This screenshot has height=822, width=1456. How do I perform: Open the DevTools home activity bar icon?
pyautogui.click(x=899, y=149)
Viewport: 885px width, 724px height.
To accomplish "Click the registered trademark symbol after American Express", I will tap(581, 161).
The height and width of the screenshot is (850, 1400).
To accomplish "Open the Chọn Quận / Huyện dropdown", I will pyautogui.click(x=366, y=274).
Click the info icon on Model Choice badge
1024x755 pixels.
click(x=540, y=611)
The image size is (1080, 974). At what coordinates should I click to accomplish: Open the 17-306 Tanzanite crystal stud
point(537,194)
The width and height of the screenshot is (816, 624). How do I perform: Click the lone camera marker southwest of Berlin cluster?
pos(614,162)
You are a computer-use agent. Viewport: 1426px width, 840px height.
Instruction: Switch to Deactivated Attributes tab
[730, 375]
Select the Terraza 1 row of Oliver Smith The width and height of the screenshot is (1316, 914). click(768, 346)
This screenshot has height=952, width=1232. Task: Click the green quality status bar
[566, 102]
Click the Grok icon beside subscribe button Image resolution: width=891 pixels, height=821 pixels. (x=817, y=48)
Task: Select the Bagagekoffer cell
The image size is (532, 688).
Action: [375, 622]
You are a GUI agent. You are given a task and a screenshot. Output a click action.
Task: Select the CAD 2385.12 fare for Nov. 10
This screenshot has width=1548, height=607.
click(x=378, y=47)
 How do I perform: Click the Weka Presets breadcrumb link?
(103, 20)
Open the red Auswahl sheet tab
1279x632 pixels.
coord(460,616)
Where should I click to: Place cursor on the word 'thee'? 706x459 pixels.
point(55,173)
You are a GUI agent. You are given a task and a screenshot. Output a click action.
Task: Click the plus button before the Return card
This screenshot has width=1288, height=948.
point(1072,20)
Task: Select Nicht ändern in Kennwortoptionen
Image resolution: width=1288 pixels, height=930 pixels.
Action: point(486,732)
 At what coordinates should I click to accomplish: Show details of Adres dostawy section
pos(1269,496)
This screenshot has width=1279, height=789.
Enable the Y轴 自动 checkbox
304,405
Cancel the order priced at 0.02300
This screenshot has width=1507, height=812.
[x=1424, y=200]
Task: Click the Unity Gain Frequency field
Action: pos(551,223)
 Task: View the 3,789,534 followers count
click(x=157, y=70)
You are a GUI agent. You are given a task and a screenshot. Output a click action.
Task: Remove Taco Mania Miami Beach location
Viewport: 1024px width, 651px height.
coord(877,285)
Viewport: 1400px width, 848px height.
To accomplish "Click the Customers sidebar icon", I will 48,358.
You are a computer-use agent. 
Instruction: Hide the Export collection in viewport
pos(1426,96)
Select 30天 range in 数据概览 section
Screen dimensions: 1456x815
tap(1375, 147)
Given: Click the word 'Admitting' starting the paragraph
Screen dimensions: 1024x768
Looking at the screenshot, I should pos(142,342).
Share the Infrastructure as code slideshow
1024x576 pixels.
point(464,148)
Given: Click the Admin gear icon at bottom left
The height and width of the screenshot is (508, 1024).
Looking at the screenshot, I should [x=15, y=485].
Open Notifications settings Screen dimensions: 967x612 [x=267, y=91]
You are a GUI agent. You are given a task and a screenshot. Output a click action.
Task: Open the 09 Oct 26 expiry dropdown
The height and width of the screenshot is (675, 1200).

Exercise goal —
Print the whole listing again, exactly.

Result for this task —
This screenshot has height=822, width=1456. How do I perform: Open the DevTools home activity bar icon?
pyautogui.click(x=899, y=149)
Viewport: 885px width, 724px height.
To accomplish "Click the registered trademark symbol after American Express", I will tap(581, 161).
The height and width of the screenshot is (850, 1400).
To accomplish "Open the Chọn Quận / Huyện dropdown", I will pyautogui.click(x=366, y=274).
Click the info icon on Model Choice badge
1024x755 pixels.
click(x=540, y=611)
The image size is (1080, 974). At what coordinates should I click to accomplish: Open the 17-306 Tanzanite crystal stud
point(537,194)
The width and height of the screenshot is (816, 624). How do I perform: Click the lone camera marker southwest of Berlin cluster?
pos(614,162)
You are a computer-use agent. Viewport: 1426px width, 840px height.
Instruction: Switch to Deactivated Attributes tab
[730, 375]
Select the Terraza 1 row of Oliver Smith The width and height of the screenshot is (1316, 914). click(768, 346)
This screenshot has height=952, width=1232. Task: Click the green quality status bar
[566, 102]
Click the Grok icon beside subscribe button Image resolution: width=891 pixels, height=821 pixels. (x=817, y=48)
Task: Select the Bagagekoffer cell
The image size is (532, 688).
Action: [375, 622]
You are a GUI agent. You are given a task and a screenshot. Output a click action.
Task: Select the CAD 2385.12 fare for Nov. 10
This screenshot has width=1548, height=607.
click(x=378, y=47)
 How do I perform: Click the Weka Presets breadcrumb link?
(103, 20)
Open the red Auswahl sheet tab
1279x632 pixels.
coord(460,616)
Where should I click to: Place cursor on the word 'thee'? 706x459 pixels.
point(55,173)
You are a GUI agent. You are given a task and a screenshot. Output a click action.
Task: Click the plus button before the Return card
This screenshot has width=1288, height=948.
point(1072,20)
Task: Select Nicht ändern in Kennwortoptionen
Image resolution: width=1288 pixels, height=930 pixels.
Action: point(486,732)
 At what coordinates should I click to accomplish: Show details of Adres dostawy section
pos(1269,496)
This screenshot has width=1279, height=789.
Enable the Y轴 自动 checkbox
304,405
Cancel the order priced at 0.02300
This screenshot has width=1507, height=812.
[x=1424, y=200]
Task: Click the Unity Gain Frequency field
Action: pos(551,223)
 Task: View the 3,789,534 followers count
click(x=157, y=70)
You are a GUI agent. You are given a task and a screenshot. Output a click action.
Task: Remove Taco Mania Miami Beach location
Viewport: 1024px width, 651px height.
coord(877,285)
Viewport: 1400px width, 848px height.
To accomplish "Click the Customers sidebar icon", I will 48,358.
You are a computer-use agent. 
Instruction: Hide the Export collection in viewport
pos(1426,96)
Select 30天 range in 数据概览 section
Screen dimensions: 1456x815
tap(1375, 147)
Given: Click the word 'Admitting' starting the paragraph
Screen dimensions: 1024x768
Looking at the screenshot, I should pos(142,342).
Share the Infrastructure as code slideshow
1024x576 pixels.
point(464,148)
Given: Click the Admin gear icon at bottom left
The height and width of the screenshot is (508, 1024).
Looking at the screenshot, I should [x=15, y=485].
Open Notifications settings Screen dimensions: 967x612 [x=267, y=91]
You are a GUI agent. You are given a task and a screenshot. Output a click action.
Task: Open the 09 Oct 26 expiry dropdown
The height and width of the screenshot is (675, 1200).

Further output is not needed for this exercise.